Dataset entries
Start of Block

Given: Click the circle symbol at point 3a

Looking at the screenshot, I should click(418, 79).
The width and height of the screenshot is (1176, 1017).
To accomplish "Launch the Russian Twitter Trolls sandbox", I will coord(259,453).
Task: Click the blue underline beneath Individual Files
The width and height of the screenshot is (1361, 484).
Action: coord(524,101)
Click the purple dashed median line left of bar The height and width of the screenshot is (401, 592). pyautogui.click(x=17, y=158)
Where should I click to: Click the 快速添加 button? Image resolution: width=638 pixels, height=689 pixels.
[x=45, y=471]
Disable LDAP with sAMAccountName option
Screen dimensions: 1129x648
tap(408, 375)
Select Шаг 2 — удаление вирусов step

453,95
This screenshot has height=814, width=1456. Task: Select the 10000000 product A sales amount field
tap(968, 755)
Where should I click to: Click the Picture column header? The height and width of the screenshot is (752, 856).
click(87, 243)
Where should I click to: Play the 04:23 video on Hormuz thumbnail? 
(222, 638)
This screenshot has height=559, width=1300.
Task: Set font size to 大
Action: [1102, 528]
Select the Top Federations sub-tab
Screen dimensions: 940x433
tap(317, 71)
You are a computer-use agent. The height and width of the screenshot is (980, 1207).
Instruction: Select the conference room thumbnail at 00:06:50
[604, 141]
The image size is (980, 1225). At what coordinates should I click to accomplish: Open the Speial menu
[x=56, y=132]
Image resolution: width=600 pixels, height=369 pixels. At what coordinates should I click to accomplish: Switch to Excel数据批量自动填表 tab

End of Block

- **YOUR TASK**
Only the line containing "Screen dimensions: 940x433" and the lines after it, through the end of the data, should be copied, exactly as they are.

- **RESULT OF THE EXERCISE**
Screen dimensions: 940x433
tap(317, 71)
You are a computer-use agent. The height and width of the screenshot is (980, 1207).
Instruction: Select the conference room thumbnail at 00:06:50
[604, 141]
The image size is (980, 1225). At what coordinates should I click to accomplish: Open the Speial menu
[x=56, y=132]
Image resolution: width=600 pixels, height=369 pixels. At what coordinates should I click to accomplish: Switch to Excel数据批量自动填表 tab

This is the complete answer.